A second aspect in which the present study improves on previous research has to do with the specification procedure employed by modelling exogenous variables related directly to the population served by each health centre but over which it has no control. In this sense, our aim was not limited to identifying which variables may affect the performance of PCCs, but to explicitly include them in the calculation of the efficiency scores and so better measure PCC performance. To this end, we used a recently developed four-stage model that includes a bootstrap procedure to ensure unbiased estimates of the parameters. The semi-parametric structure of this model, in which the effect of each exogenous variable can be tested by using a set of Tobit regressions, allowed us to identify two variables as the main factors influencing PCC performance: the population density and the elderly ratio. Also, the analysis of specific cases showed units operating in the largest cities to be the most negatively affected by the correction of efficiency scores derived from the inclusion of exogenous variables in the analysis. We therefore believe that it is particularly important to include population socio-demographic characteristics in calculating the efficiency levels of primary health care centres. Otherwise, the results will most likely be affected by a major bias in their statistical and economic meaning.

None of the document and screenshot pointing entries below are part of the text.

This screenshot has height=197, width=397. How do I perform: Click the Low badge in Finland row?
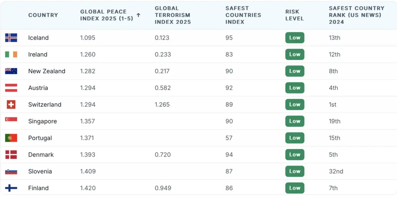(295, 188)
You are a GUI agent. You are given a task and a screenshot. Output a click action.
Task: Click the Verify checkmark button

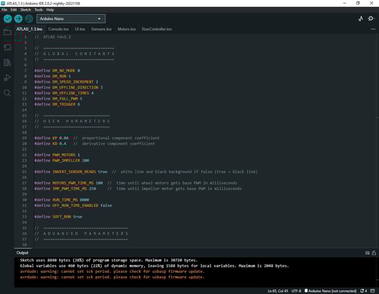pyautogui.click(x=7, y=19)
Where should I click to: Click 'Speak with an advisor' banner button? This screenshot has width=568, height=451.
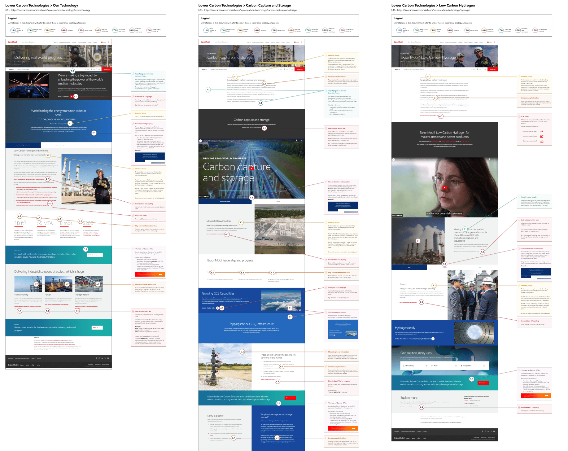(94, 255)
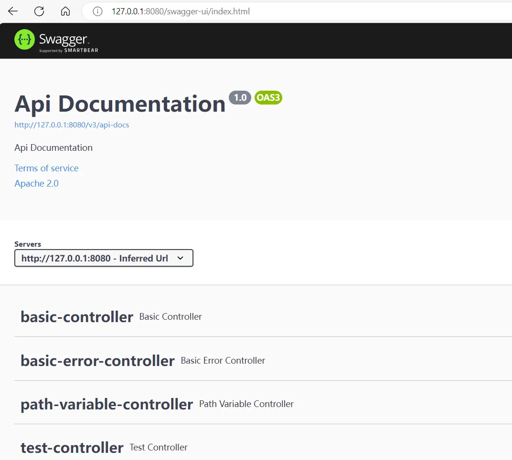Open the Servers dropdown list
Image resolution: width=512 pixels, height=460 pixels.
[x=104, y=258]
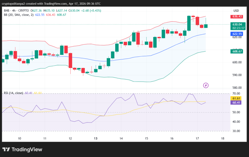Select the 17 date on time axis
The height and width of the screenshot is (157, 249).
pos(197,138)
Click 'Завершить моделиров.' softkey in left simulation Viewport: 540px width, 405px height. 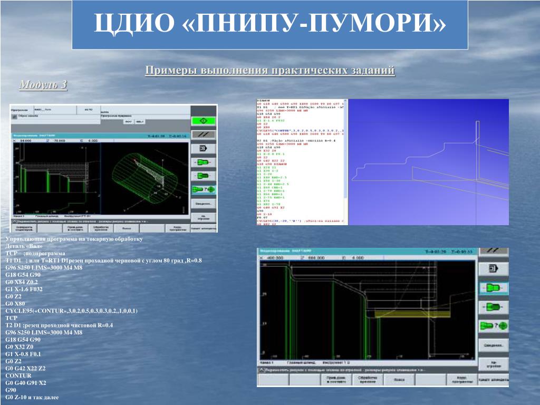pos(24,229)
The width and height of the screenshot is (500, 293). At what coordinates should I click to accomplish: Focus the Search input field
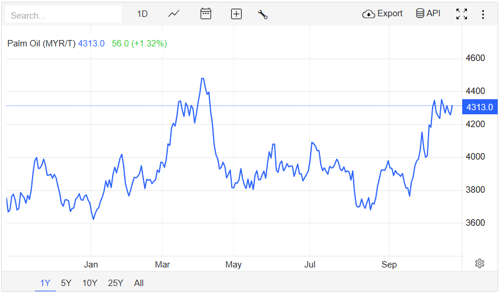click(x=63, y=15)
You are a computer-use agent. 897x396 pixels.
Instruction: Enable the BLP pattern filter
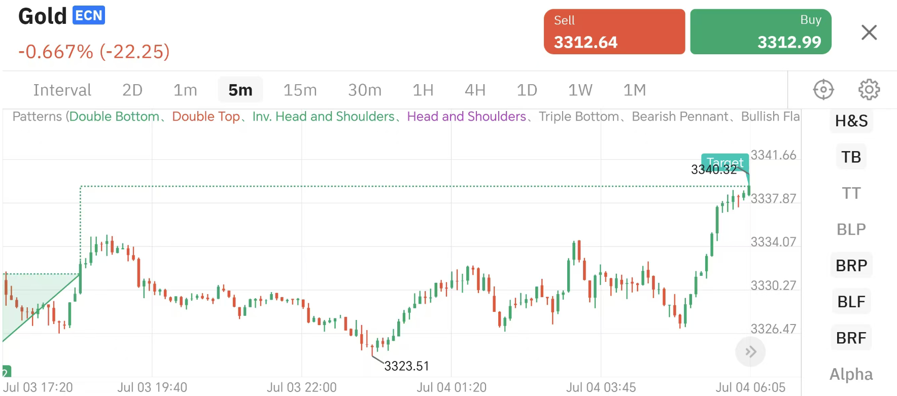click(x=851, y=229)
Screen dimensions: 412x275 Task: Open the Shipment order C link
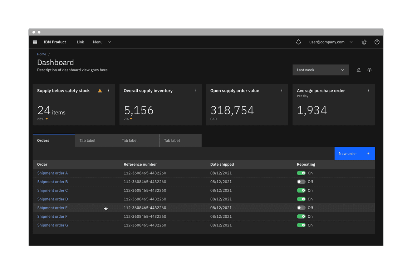point(52,190)
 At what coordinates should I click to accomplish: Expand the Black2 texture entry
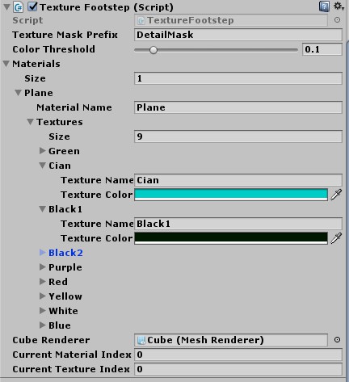42,253
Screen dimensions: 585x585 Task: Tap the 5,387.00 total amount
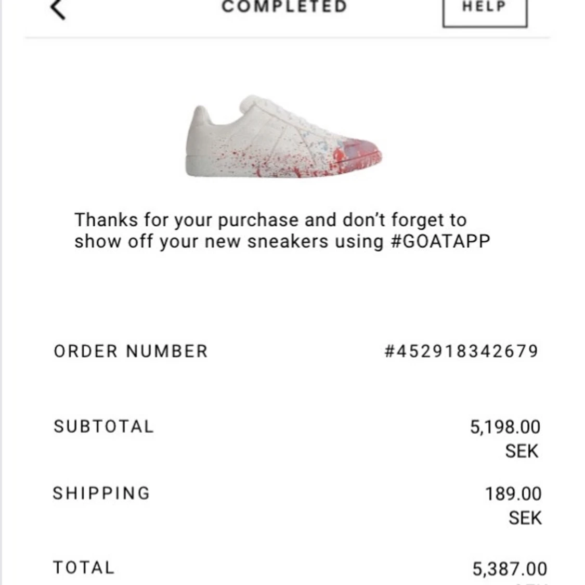coord(510,569)
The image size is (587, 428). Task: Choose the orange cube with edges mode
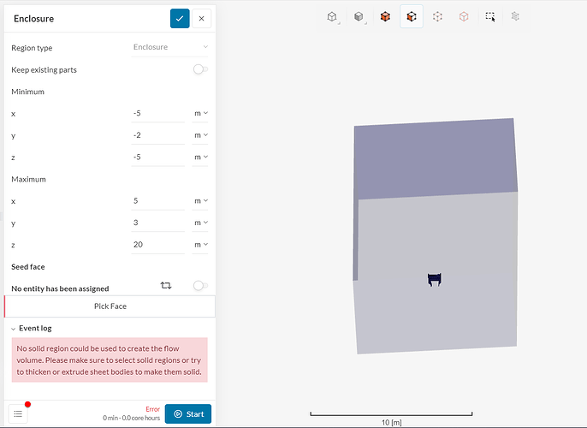tap(412, 16)
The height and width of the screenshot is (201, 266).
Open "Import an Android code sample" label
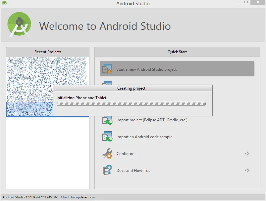coord(144,137)
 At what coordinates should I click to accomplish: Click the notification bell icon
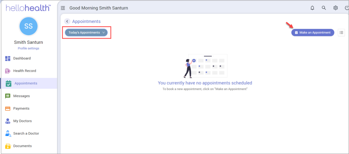pyautogui.click(x=312, y=8)
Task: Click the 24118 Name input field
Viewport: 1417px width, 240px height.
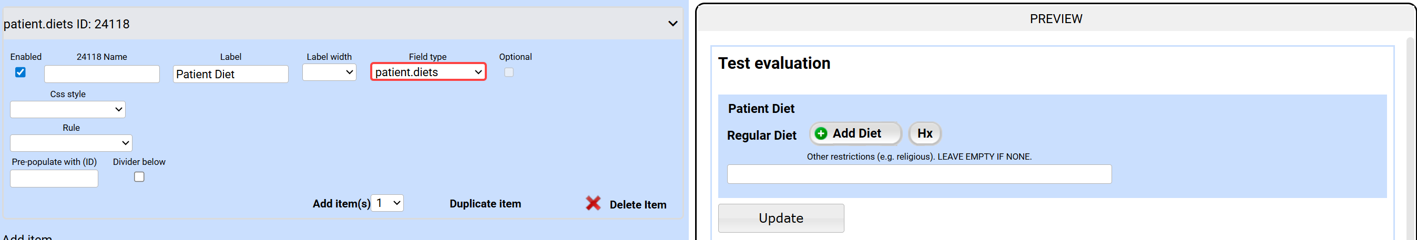Action: coord(102,74)
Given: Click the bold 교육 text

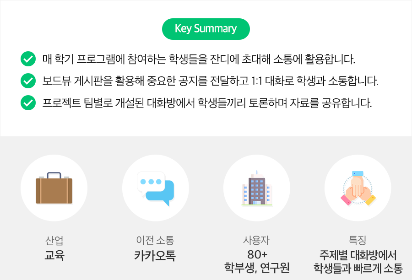Looking at the screenshot, I should click(54, 255).
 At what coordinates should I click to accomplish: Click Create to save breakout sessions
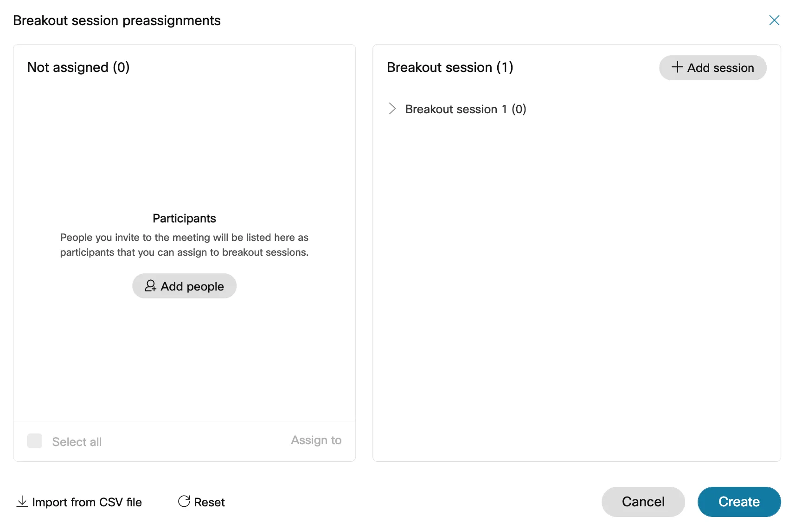(x=739, y=502)
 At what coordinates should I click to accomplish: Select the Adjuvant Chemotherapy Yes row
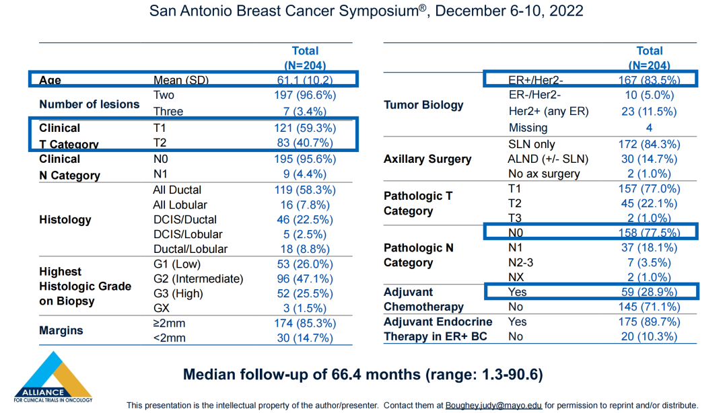[x=592, y=292]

In sum, observing the changes in the efficiency scores of the different PCCs considered in our study as the model specification was made progressively more sophisticated, we conclude that greater accuracy should always be required in both the specification and the estimation of economic models for the measurement of efficiency in the health sector. Specifically, in the field of primary health care, further research is still necessary in order to better understand how these centres operate. There is also a clear need for additional effort to be made in collecting reliable information about other aspects that may affect the performance of primary health care centres, and that were not considered in our evaluation due to the lack of available data. Some examples are the structure of financing, the methods used to determine payments to physicians, the economic level of municipalities served by the unit, and the proportion of immigrants in its target population. In this sense, the participation and implication of practitioners and decision-makers in retrieving data would be essential. Methodological approaches such as that described in the present work could facilitate work towards this goal and provide satisfactory analytical tools for decision makers in this sector.